What’s noise? Noise is gossip, negativity, criticism aimed at bringing someone down, complaining for complaining sake, pointless discussions about Charlie Sheen or Kim Kardashian (I still can’t figure out why anyone cares). Noise is anything that diverts the people around me from being happier, smarter, more confident, more efficient, more joyful.

What’s signal? Signal is the latest, greatest, coolest thing you’ve learned. Signal is news about the cause, the candidate you believe in and, possibly, useful, actionable news about the cause and candidate you oppose. Signal is the good word about the best mechanic in town or the friendliest cafe. Signal may be criticism, but well-placed criticism aimed at raising your friend to the next level, at helping her over a hump. It may not be easy for the person to hear, but neither is smoke alarm going off in your house. It’s still signal. Anything that makes the people around me happier, healthier, smarter, more confident is signal. And, yes, as unpleasant as a piercing smoke alarm or some truly thoughtful criticism may be, they can do any and all of those things.

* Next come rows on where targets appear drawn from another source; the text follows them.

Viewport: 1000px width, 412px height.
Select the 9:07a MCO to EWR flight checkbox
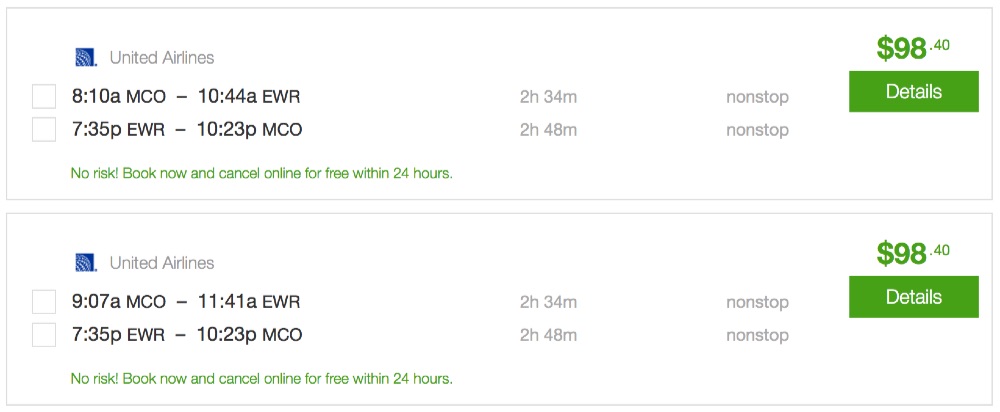click(44, 302)
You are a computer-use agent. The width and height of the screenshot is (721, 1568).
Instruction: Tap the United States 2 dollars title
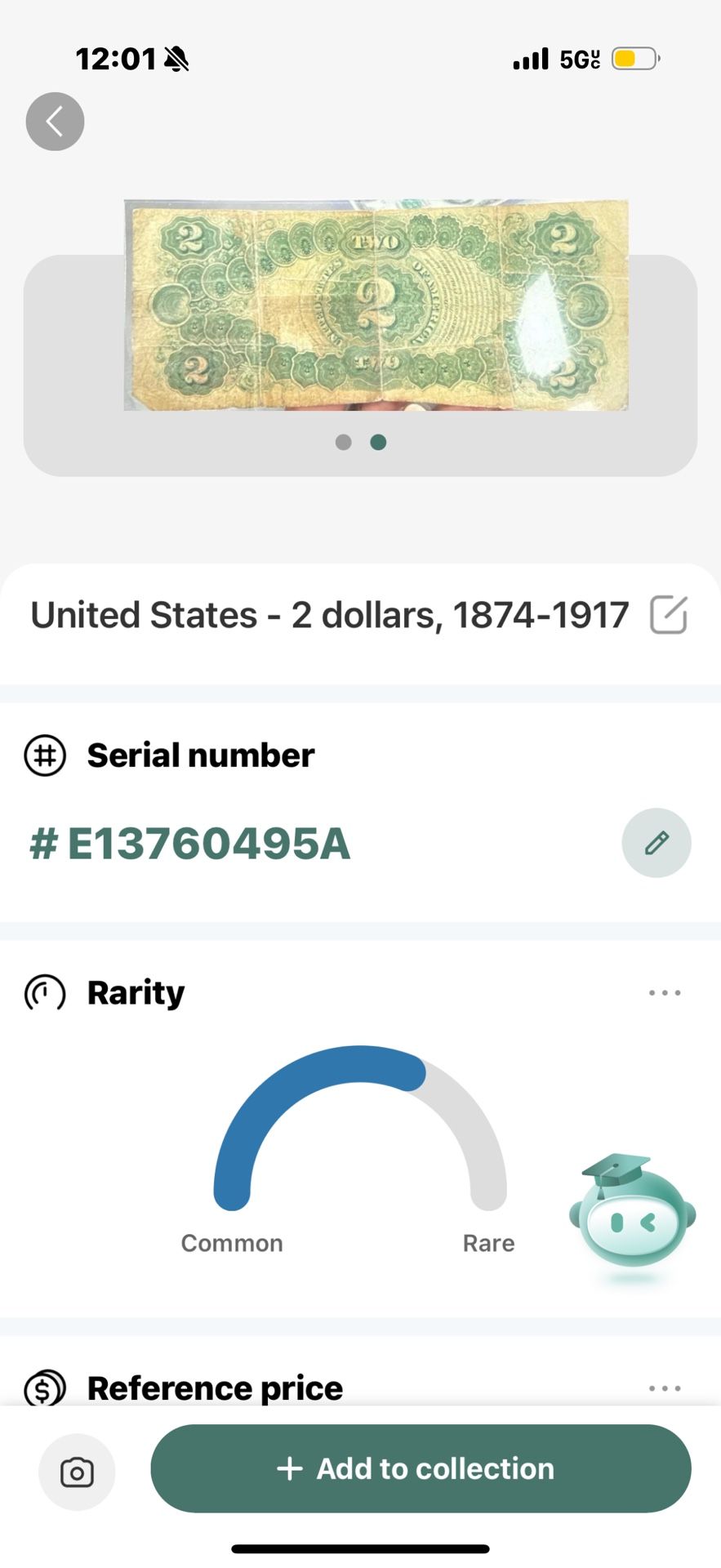coord(330,615)
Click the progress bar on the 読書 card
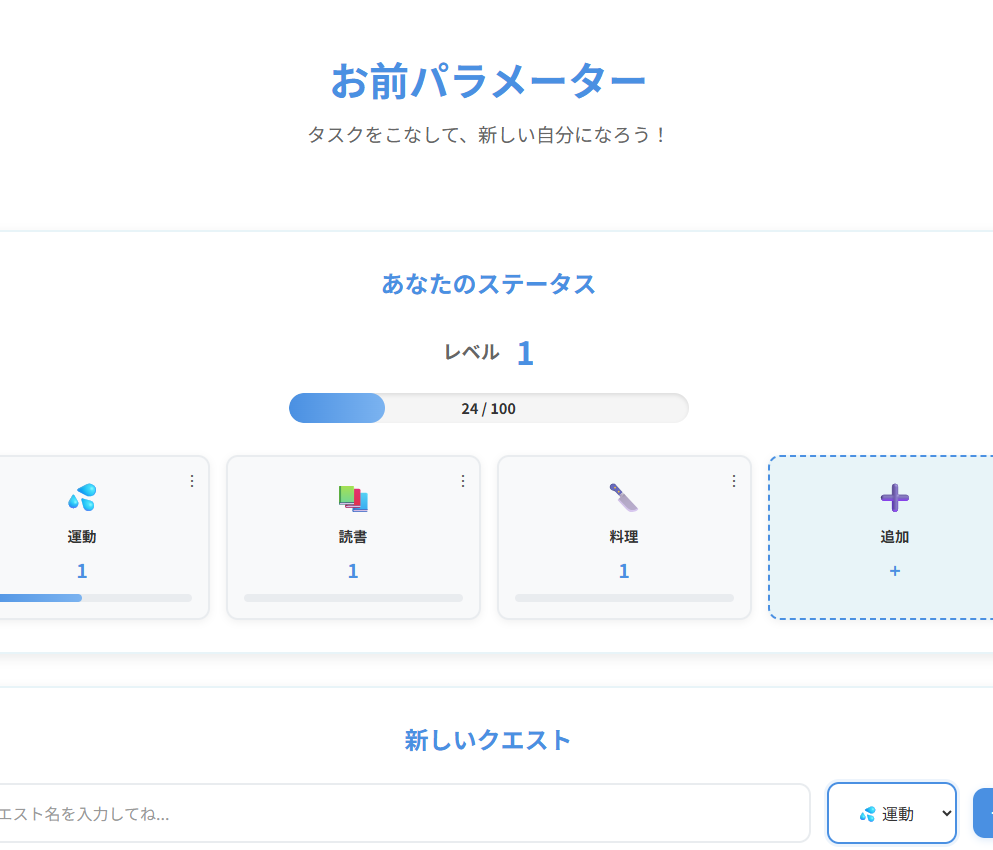 pos(352,597)
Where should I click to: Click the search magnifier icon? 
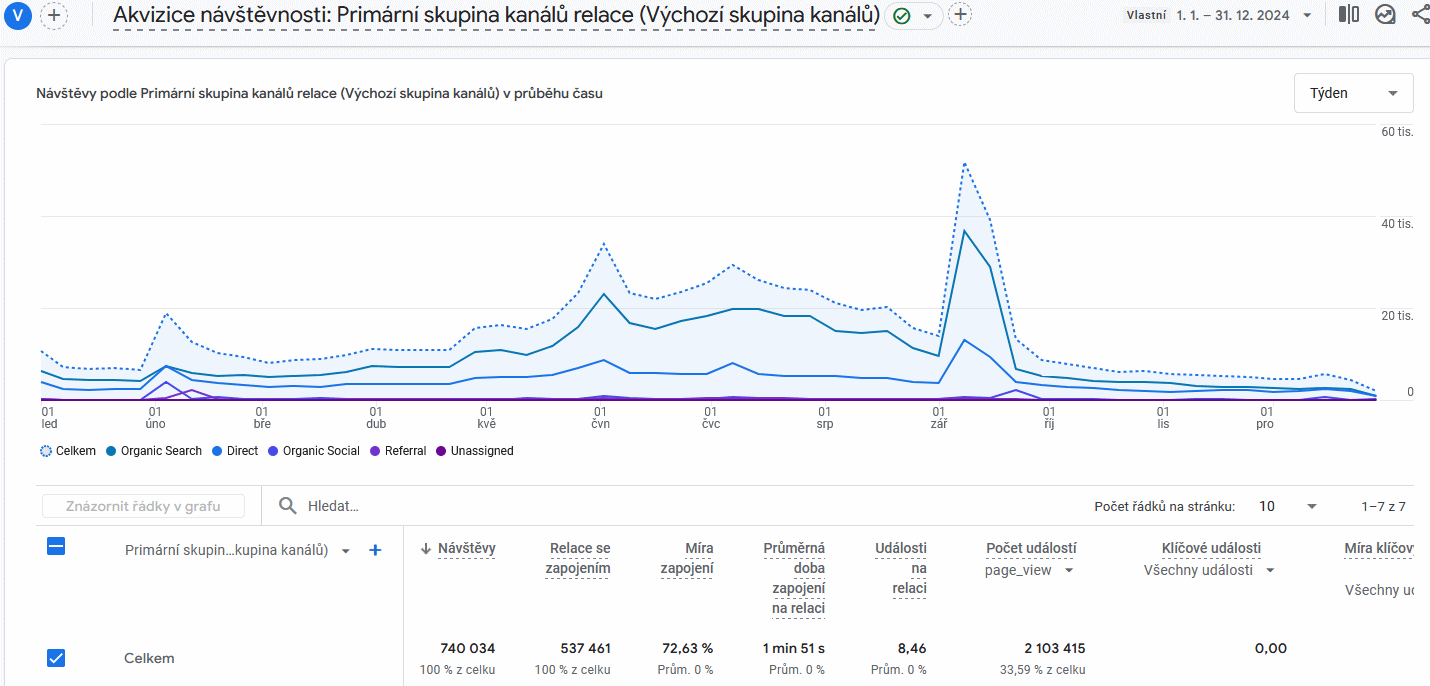pos(288,506)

So we always have a choice — do we boost signal or do we boost noise? Do we pass on the latest negative gossip about an co-worker? Do we repeat inanities about celebrities we’ll never meet (or buy magazines that do so, thus ensuring they continue to sit in the supermarket checkout aisle)? Do we tout our favorite cafe (Cool Beans in Oakhurst, California) or merely complain about Starbucks taking over the world? Do we pass along unhelpful criticism for the sake of passing it along (thus amplifying noise) or do we fail to pass along praise because we get distracted (thus filtering signal)?

If we’re going to live to our fullest, we need to be both filters and amplifiers, but each one at the right time. Now that I have that thought in my head, it gives me a tool to use (in my rare better moments) where I can ask myself before speaking “Am I amplifying signal or noise?” or “What signal do I want to amplify right now?” and redirect my conversation to something more useful.